### [Verilen Görev a]
Kayıtlarda "Task: Select the OHLC bar chart icon" ifadesini içeren satırdan kayıtların sonuna kadar, iki uç da dahil olmak üzere, satırları aynen tekrar eder misin? Resimleri cevaba almayın.

### [Okuma Metni]
☆ ☆ ☆ ☆

Ona göre, halkın kendi geleceğini belirlemesi çok önemliydi. Bu yüzden halkçılığı savundu ve her vatandaşın söz hakkı olmasını sağladı.

Bağımsızlık, onun için vazgeçilmezdi. "Özgürlük ve bağımsızlık benim karakterimdir" derken bu fikrini dile getiriyordu.

Ayrıca, “Benim naçiz vücudum elbet bir gün toprak olacaktır. Fakat Türkiye Cumhuriyeti ilelebet payidar kalacaktır” diyerek, fikirlerinin yaşamasını ve gelecek nesiller tarafından sahip çıkılmasını istemiştir.

Atatürk Tasviri (Yapay zekâ ile oluşturulmuştur.)

Gençliğe Verdiği Değer

Atatürk, gençlerin bir milletin geleceği olduğunu her fırsatta vurgulamıştır. Ona göre gençlik, ülkenin en değerli gücüydü. Bu nedenle 19 Mayıs’ı Gençlik ve Spor Bayramı ilan ederek gençliğe olan güvenini resmî olarak da göstermiştir.

Ayrıca 1927 yılında yazdığı “Gençliğe Hitabe”, Atatürk’ün gençlere bıraktığı bir vasiyet gibidir. Bu hitabede Türk gençliğine görevler vermiş ve onlara duyduğu sonsuz güveni dile getirmiştir.

“Ey Türk gençliği!” diyerek başlayan bu sözleri, hâlâ okullarda okunmakta ve gençler tarafından ezbere bilinmektedir.

Gençliğe duyduğu inanç, onun modern Türkiye’yi geleceğe taşıma kararlılığının bir yansımasıdır.


(Yapay zeka ile oluşturulmuştur.)

İnkılâplar

Mustafa Kemal Atatürk, Türkiye'yi çağdaş ve modern bir ülke yapmak için birçok alanda yenilikler gerçekleştirdi. Bu yeniliklere “Atatürk İnkılâpları” denir.Atatürk, bu değişikliklerle halkın yaşamını kolaylaştırmayı ve ülkeyi ilerletmeyi amaçladı.

Siyasal Alandaki İnkılâplar

  • Saltanatın Kaldırılması (1 Kasım 1922): Padişahlık sona erdi, halkın yönetime katılması sağlandı.
  • Cumhuriyetin İlanı (29 Ekim 1923): Halkın kendi yöneticilerini seçtiği yönetim şekli benimsendi.
  • Halifeliğin Kaldırılması (3 Mart 1924): Dini liderlik sona erdirildi, laiklik ilkesi benimsendi.

☆ ☆ ☆ ☆

### [Alıştırma Kayıtları]
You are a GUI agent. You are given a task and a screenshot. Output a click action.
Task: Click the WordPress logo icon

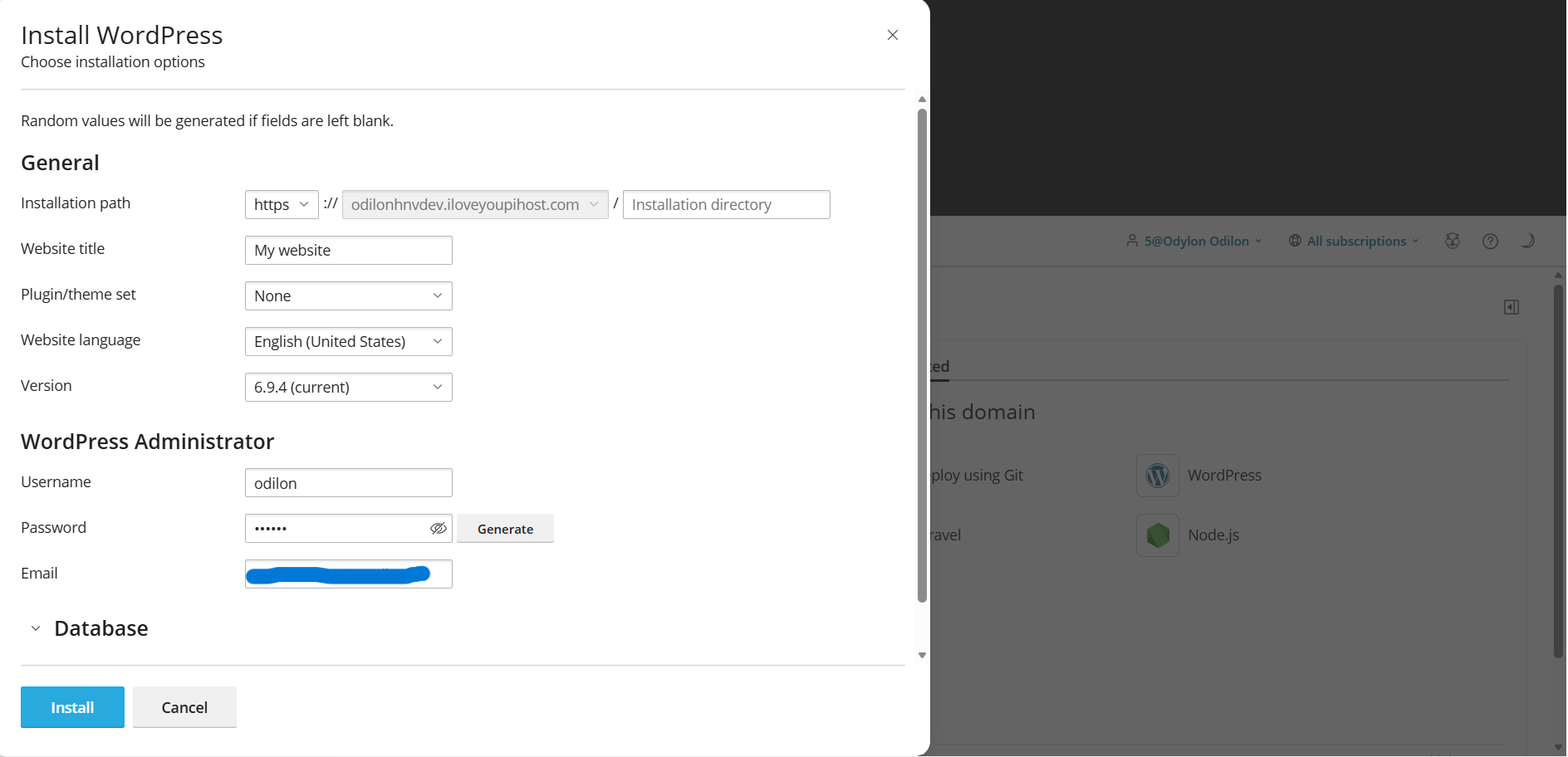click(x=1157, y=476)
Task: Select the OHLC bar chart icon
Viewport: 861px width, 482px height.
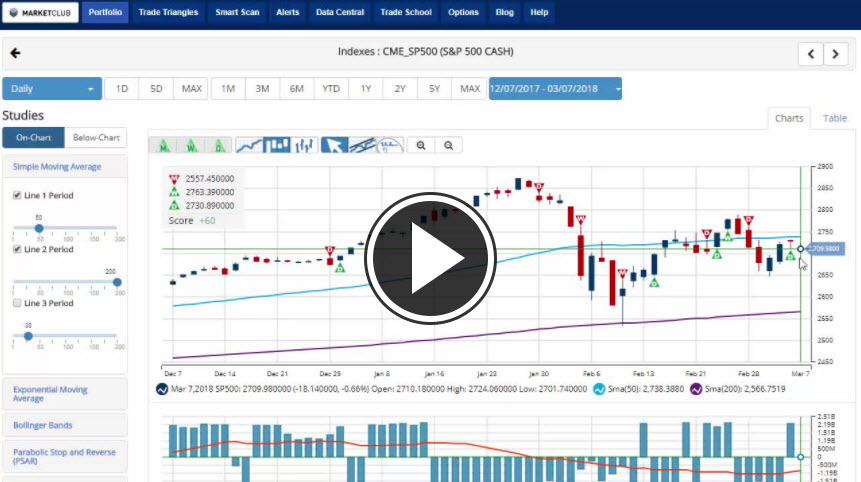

☆ ☆ ☆ ☆

### [Verilen Görev b]
Atatürk ve inkılâpları hakkındaki metni kaldığı yerden devam ettirir misin?

### [Yazılı Cevap a]
Task: Select the OHLC bar chart icon
Viewport: 861px width, 482px height.

### [Yazılı Cevap b]
Eğitim ve Kültür Alanındaki İnkılâplar

  • Tevhid-i Tedrisat Kanunu (3 Mart 1924): Eğitim birleştirildi, tüm okullar Millî Eğitim Bakanlığı'na bağlandı.
  • Yeni Türk Harflerinin Kabulü (1 Kasım 1928): Arap harfleri yerine Latin harfleri kullanılmaya başlandı.
  • Türk Dil Kurumu ve Türk Tarih Kurumu'nun Kurulması (1931-1932): Türk dili ve tarihi üzerine araştırmalar yapıldı.

Hukuk Alanındaki İnkılâplar

  • Medeni Kanun'un Kabulü (17 Şubat 1926): Kadın ve erkek eşitliği sağlandı, evlenme ve boşanma konuları düzenlendi.
  • Şeriye Mahkemelerinin Kaldırılması (1924): Dini mahkemeler kapatıldı, laik hukuk sistemi getirildi.

Sosyal Alandaki İnkılâplar

  • Kadınlara Seçme ve Seçilme Hakkı (1930-1934): Kadınlar belediye ve milletvekili seçimlerine katılma hakkı kazandı.
  • Soyadı Kanunu (21 Haziran 1934): Her aile bir soyadı aldı, Atatürk soyadını Mustafa Kemal'e verildi.
  • Şapka ve Kıyafet İnkılâbı (25 Kasım 1925): Modern kıyafetler teşvik edildi, fes yerine şapka giyilmeye başlandı.

Gündelik Hayattaki İnkılâplar

  • Takvim, Saat ve Ölçü Birimlerinde Değişiklik (1925-1931): Miladi takvim, uluslararası saat ve ölçü birimleri kullanılmaya başlandı.

Ekonomi Alanındaki İnkılâplar

  • Türkiye İktisat Kongresi (17 Şubat 1923): Ekonomik bağımsızlık için hedefler belirlendi.
  • Tarımın Teşvik Edilmesi: Çiftçilere destek verildi, modern tarım yöntemleri benimsendi.
  • Sanayi Alanında Gelişmeler: Fabrikalar kuruldu, sanayi teşvik edildi.

Atatürk Tasviri (Yapay zekâ ile oluşturulmuştur.)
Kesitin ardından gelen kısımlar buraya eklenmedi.